EBPPの利用により、公共料金やサブスク型ビジネスなどの企業は、請求書の提示と代金の回収においては、これまでと違ったシナリオ、つまり顧客に後払い請求書(サービスの提供後に金額を決定する)と、前払い請求書(金額が事前に定義されており、顧客が選択する)を提示することができるようになりました。
もっとも、EBPPは商業サービスの請求処理に限定されるものではないことも重要なポイントです。公共機関や政府への導入も行われ、さまざまな公共サービスや会費を払うために便利にアクセスし、実際に市町村の年会費や所得税などを支払うことができるようになっています。
最新のEBPPソリューションのポイント
導入当初はマニュアルによるプロセスに代わるものとして期待されていたEBPPですが、その後の世界における飛躍的な技術的革新やビジネストレンドの変化に対応した新しいソリューションや既存のソリューションの運用方法にも影響を与えてきました。EBPPは、絶え間なく変化するデジタル環境に対応すべく、環境の変化に応じて進化してきたのです。
- デリバリーチャネル
今日の EBPPソリューションは、請求書提示においては最新のコンテンツ・アクセス・テクノロジーを活用し、Eメールや ポータル対応したWebページ、モバイルアプリなどさまざまなチャネルを通じて顧客に情報を提供しなければなりません。これらのチャネルは顧客が請求書について問い合わせたり、請求書明細を確認したり、あるいは支払いを行ったりする際に必要なものです。 - 最新のフォーマット
EBPPは、SMSやEメールを通じてテキストによる請求情報のみを配信していた時代から、請求者のブランドやロゴをフィーチャーしたPDFをはじめとした、コンテンツ豊富な形式の請求書の提供へと進化してきました。この進化により、請求者は請求書の送付に留まらず、顧客の興味をひくような別のサービスの紹介もできるようになりました。 - 支払チャネル
EBPPでは、顧客が支払い方法を選択できる自由を提供しなければなりません。これは、支払開始、支払完了、返金などの支払関連処理を顧客に通知するさまざまな支払チャネルとの統合によって実現されます。 顧客側では利用可能な支払いチャネルから選択し、支払いリクエストを開始するだけで処理は完了します。 - 請求書発行
最近のEBPPでは、複雑なルールとワークフローを使用して、手動による一括アップロードや請求システムからの期日到来請求書の自動取得など、さまざまな請求書提示方法をサポートすることができるようになってきました。この柔軟性により、EBPPプロバイダーは、同じ請求者から複数の顧客に単一の請求書を配信したり、異なる関連請求者からの請求書を処理したりするなど、多様な請求シナリオに対応できるようになり、請求照会や支払効率の向上も見込めます。 - セキュリティ対策
EBPPの導入では、最先端のイノベーションを利用して顧客リーチを拡大し、進化する脅威に直面しても堅牢な情報セキュリティ対策を維持しています。それにより幅広いアクセスおよび支払いチャネルを通じて請求者サービスを提供し、結果としてエンドツーエンドの取引のプライバシーを確保しているようになっています。
結論
結論として、絶えず変化する需要に対応するためには電子請求書提示決済(EBPP)の継続的な進化もまた不可欠です。これまでは、この進化により、顧客が請求書の支払いを管理できるようにすることに焦点が一貫して移り、その結果、予測可能な結果が得られ、請求者の効率と収益性が向上しました。

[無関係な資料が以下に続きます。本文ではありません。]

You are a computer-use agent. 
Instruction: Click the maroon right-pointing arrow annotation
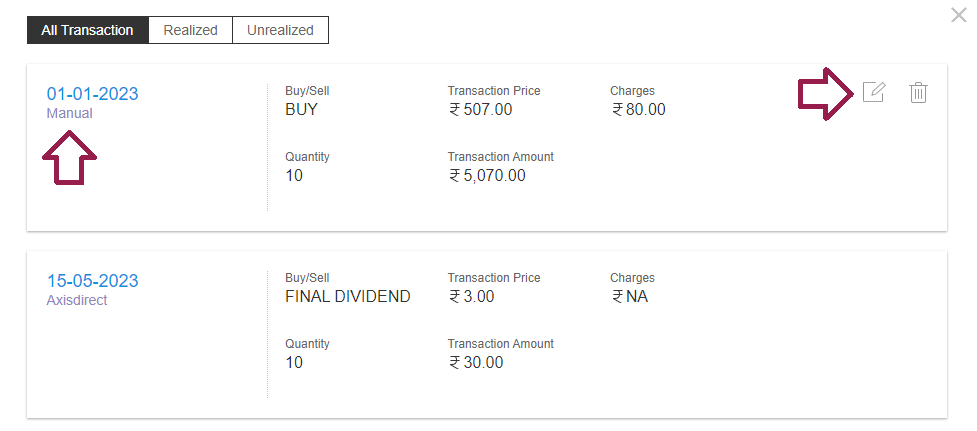click(x=826, y=93)
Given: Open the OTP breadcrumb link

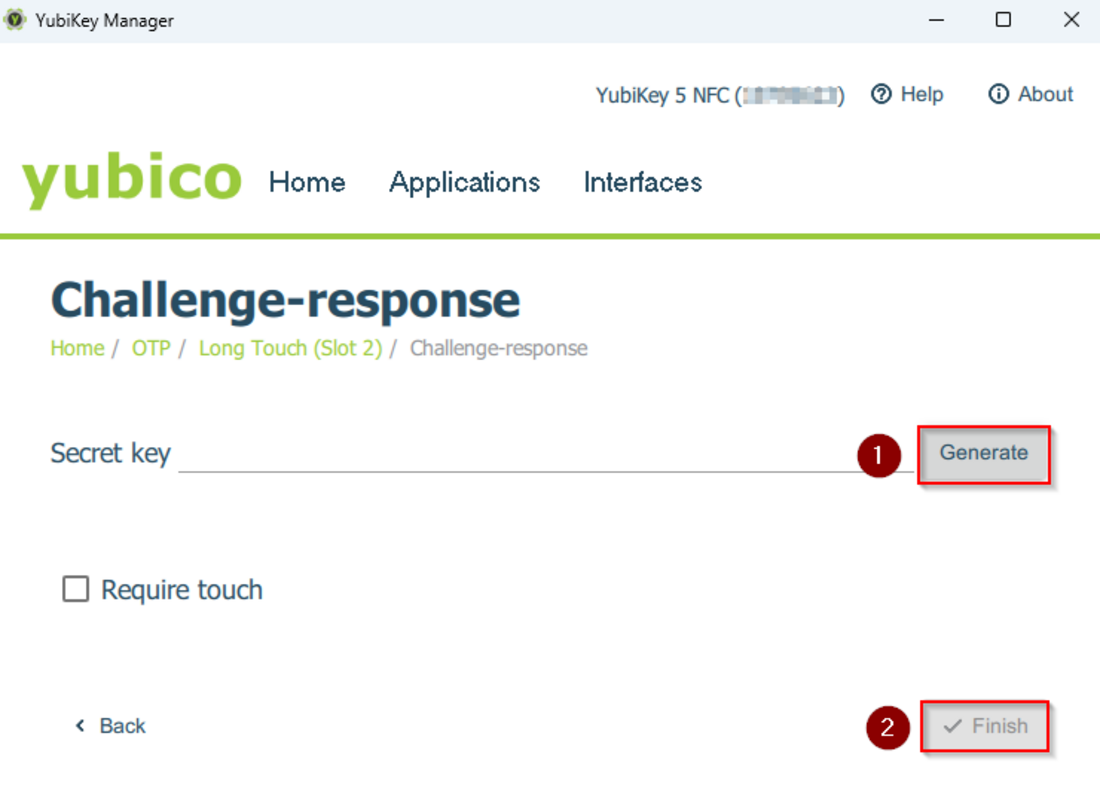Looking at the screenshot, I should point(151,348).
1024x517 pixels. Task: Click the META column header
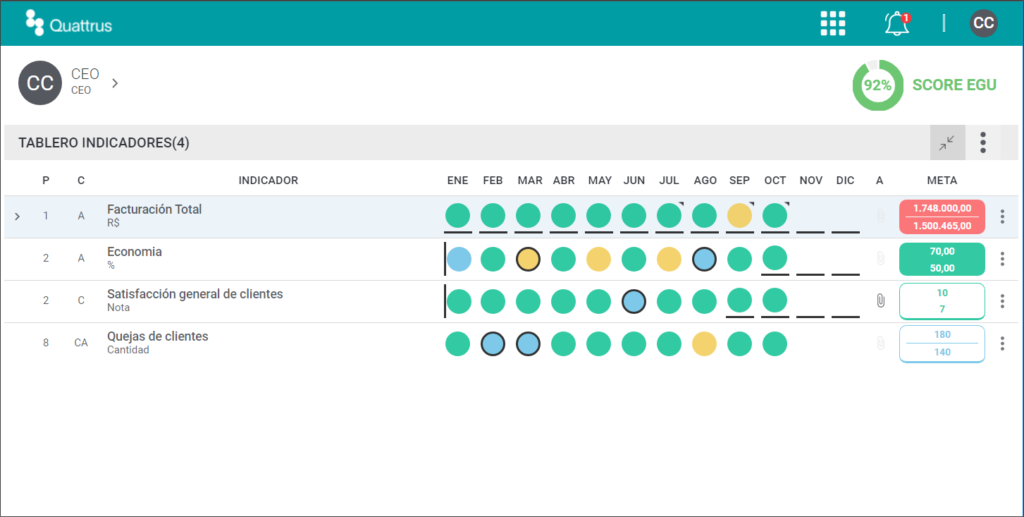coord(942,180)
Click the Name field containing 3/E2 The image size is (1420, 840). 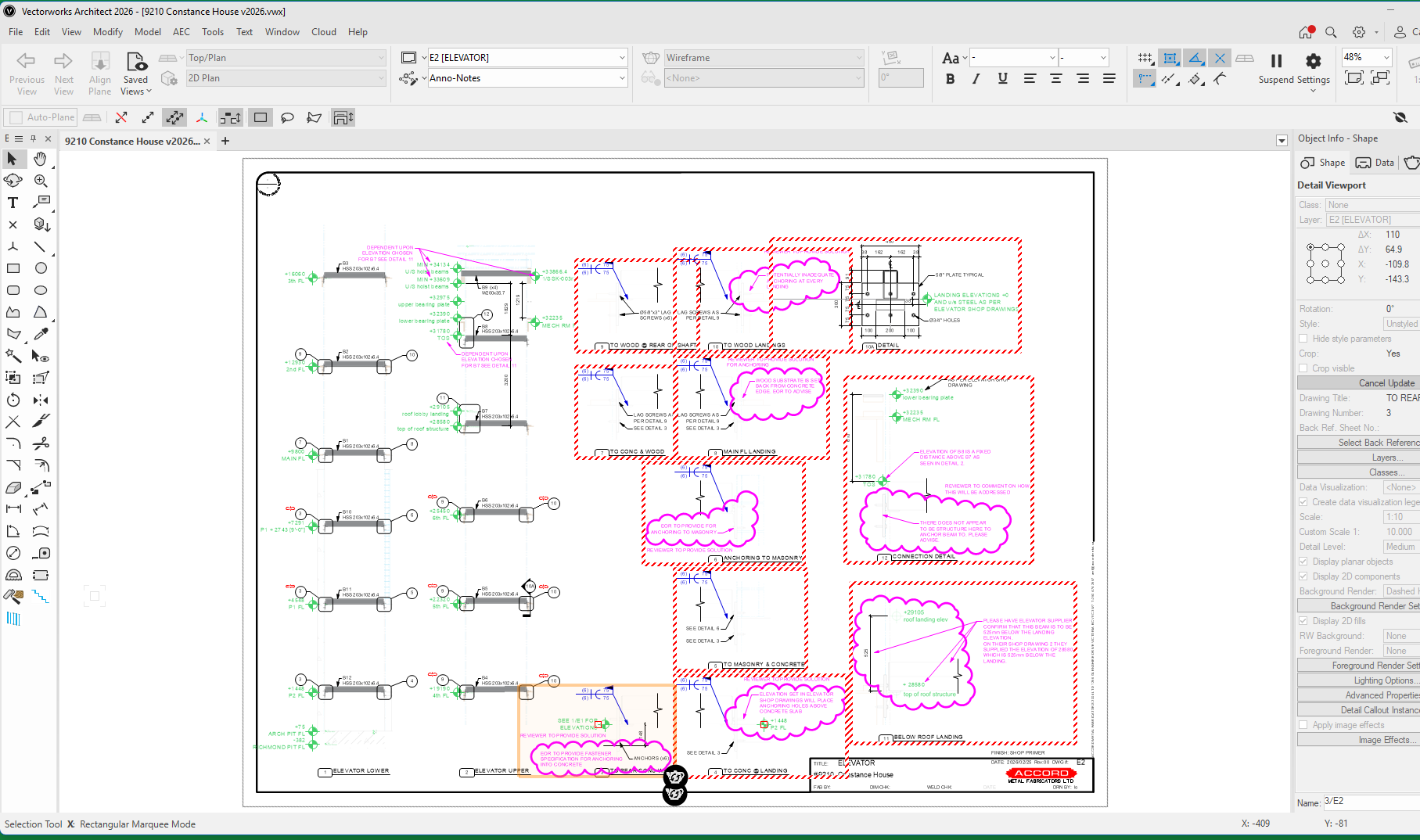click(1369, 802)
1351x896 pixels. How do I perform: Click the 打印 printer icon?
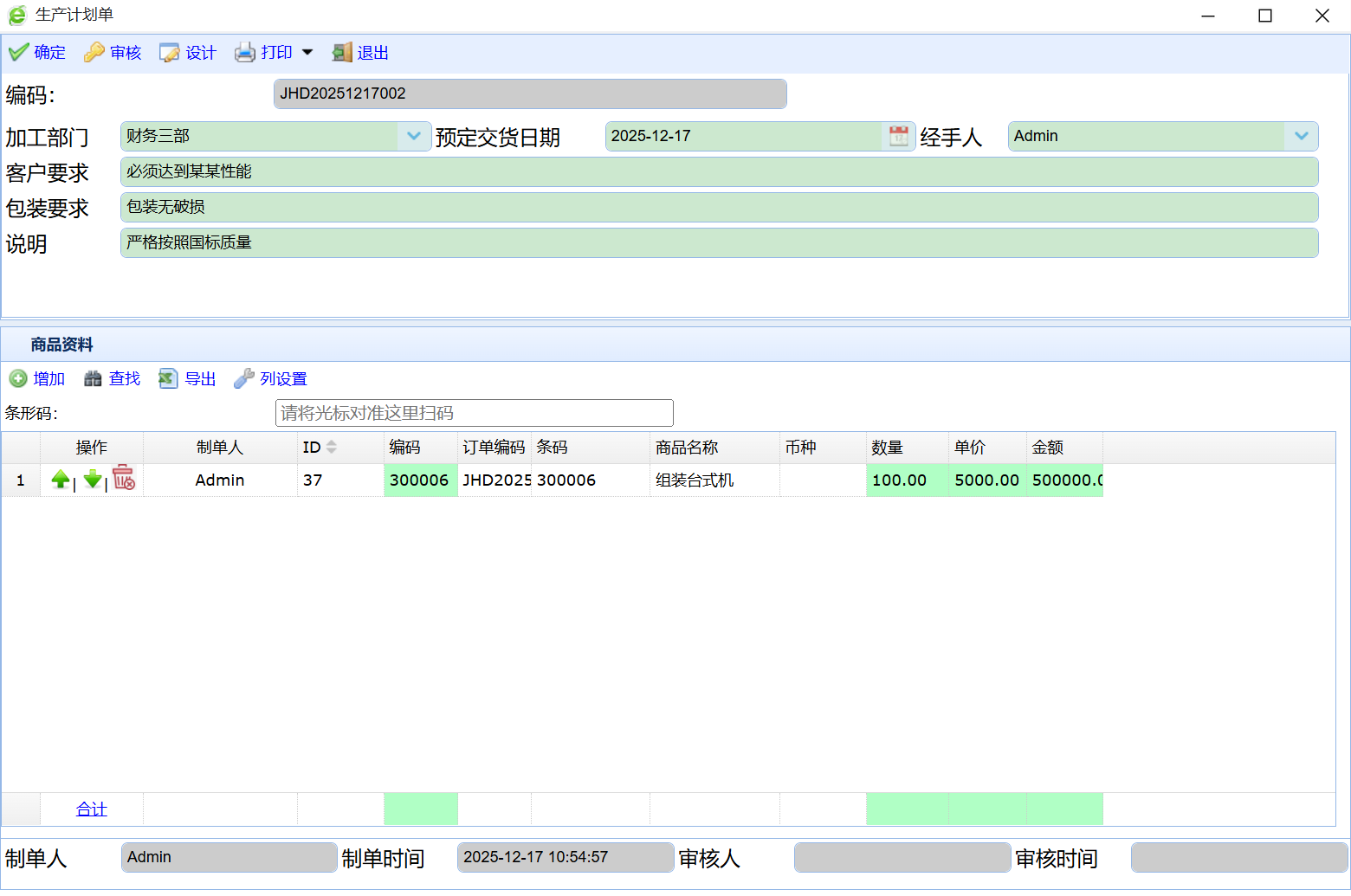(245, 53)
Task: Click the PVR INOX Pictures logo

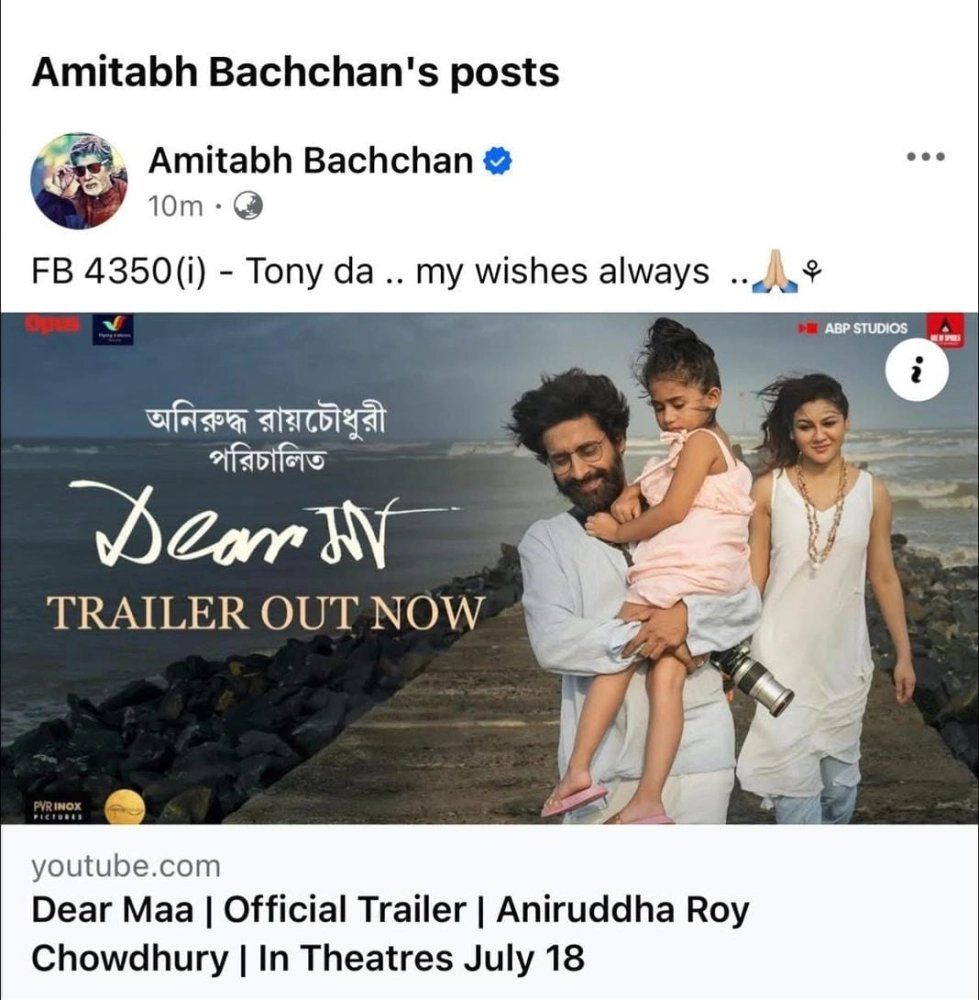Action: 57,810
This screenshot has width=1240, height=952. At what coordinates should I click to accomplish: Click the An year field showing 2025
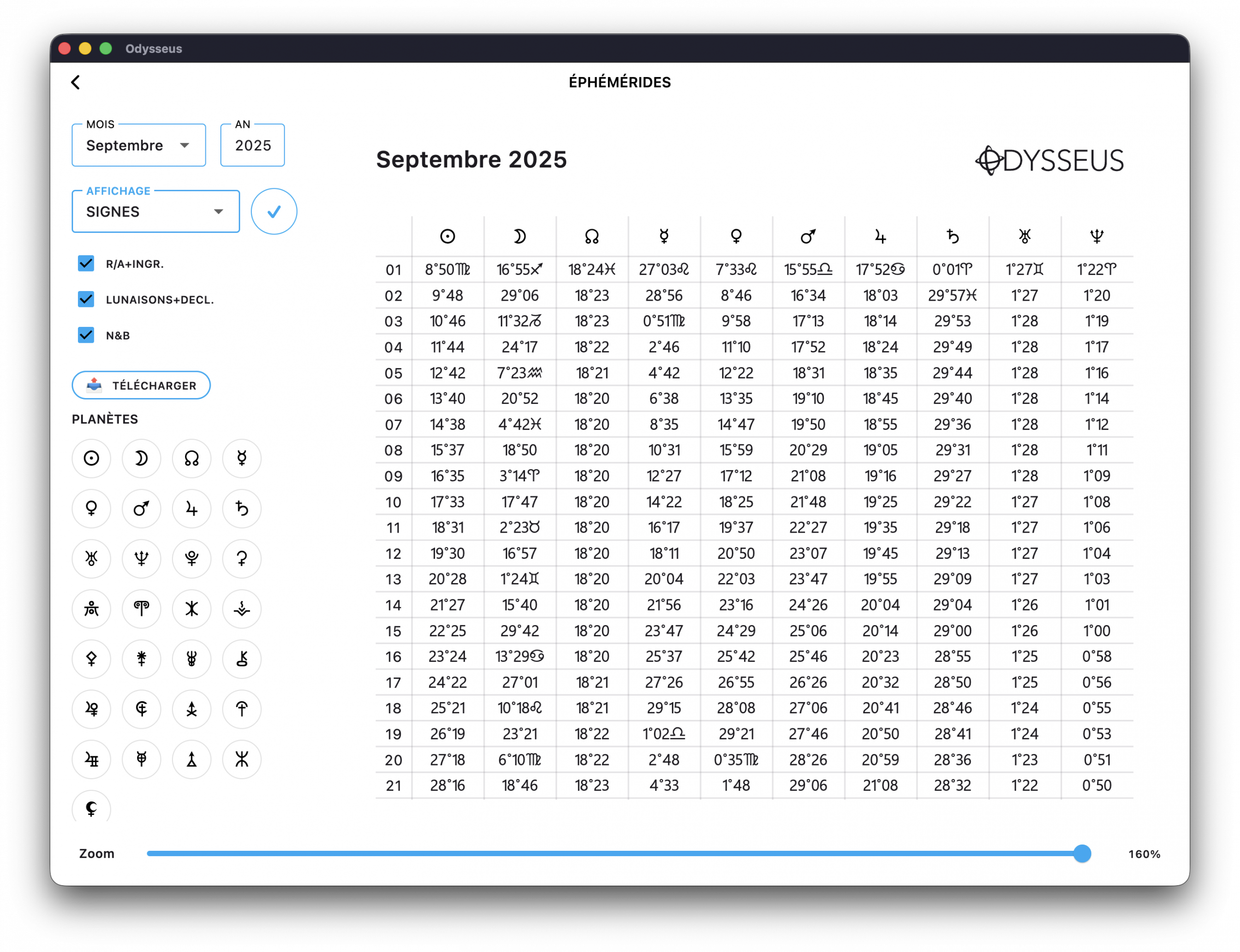(x=253, y=146)
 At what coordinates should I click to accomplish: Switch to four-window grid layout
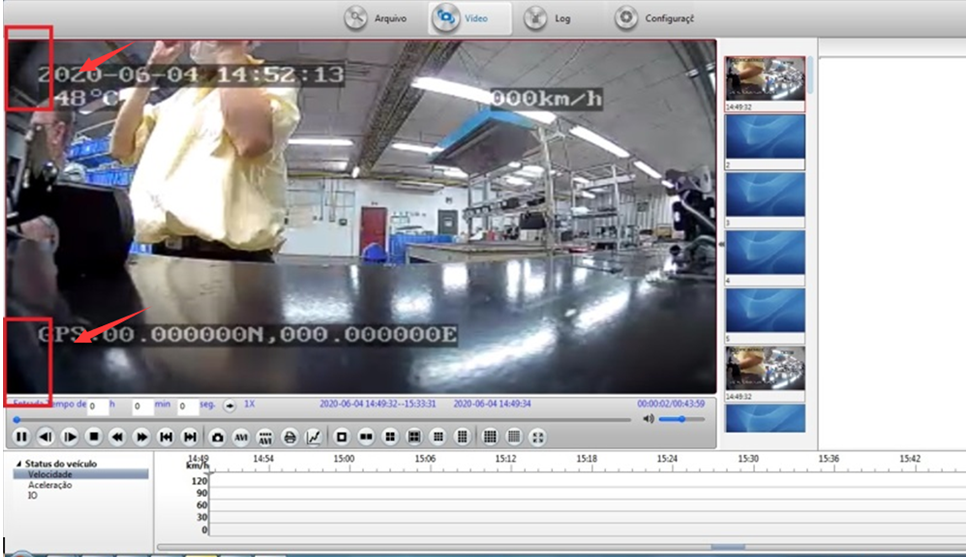pyautogui.click(x=390, y=437)
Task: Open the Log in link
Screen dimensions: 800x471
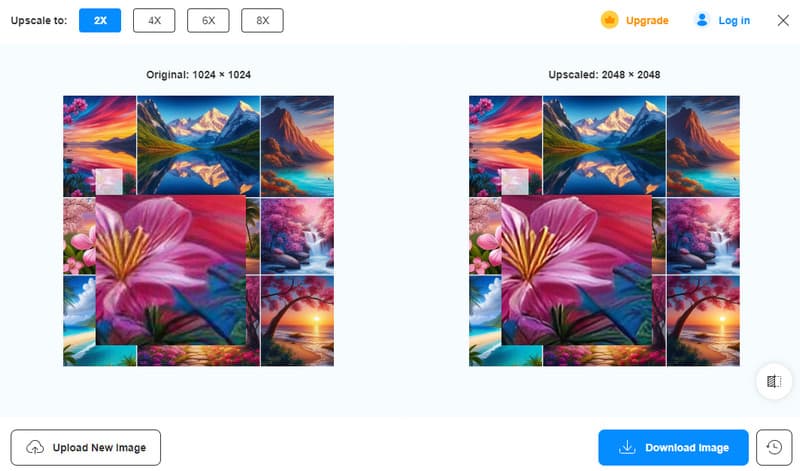Action: (x=734, y=20)

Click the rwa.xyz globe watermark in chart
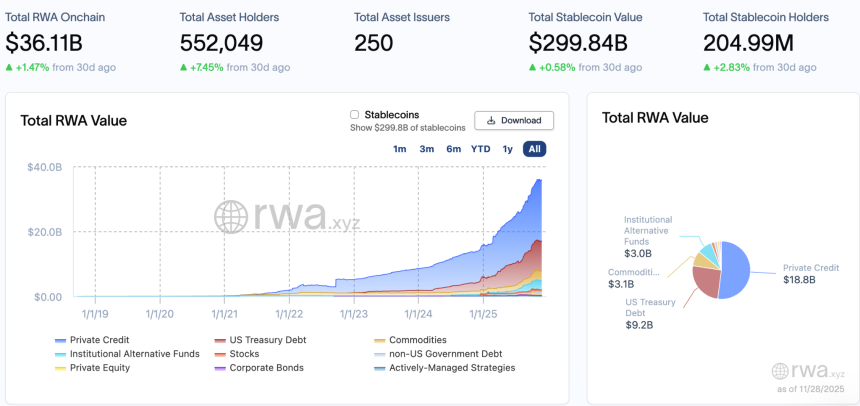click(x=231, y=217)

したがって、EBPP ソリューションを評価するときは、そのソリューションがこれまで挙げた5つの重要なポイントと、その他にもその時点で業界に関連するものをすべて網羅していることを確認してください。 どのようなソリューションであれ、最新のEBPPであることが重要です。最新のEBPPであれば急速に進化する状況の中でもその利点をフルに活用することができるでしょう。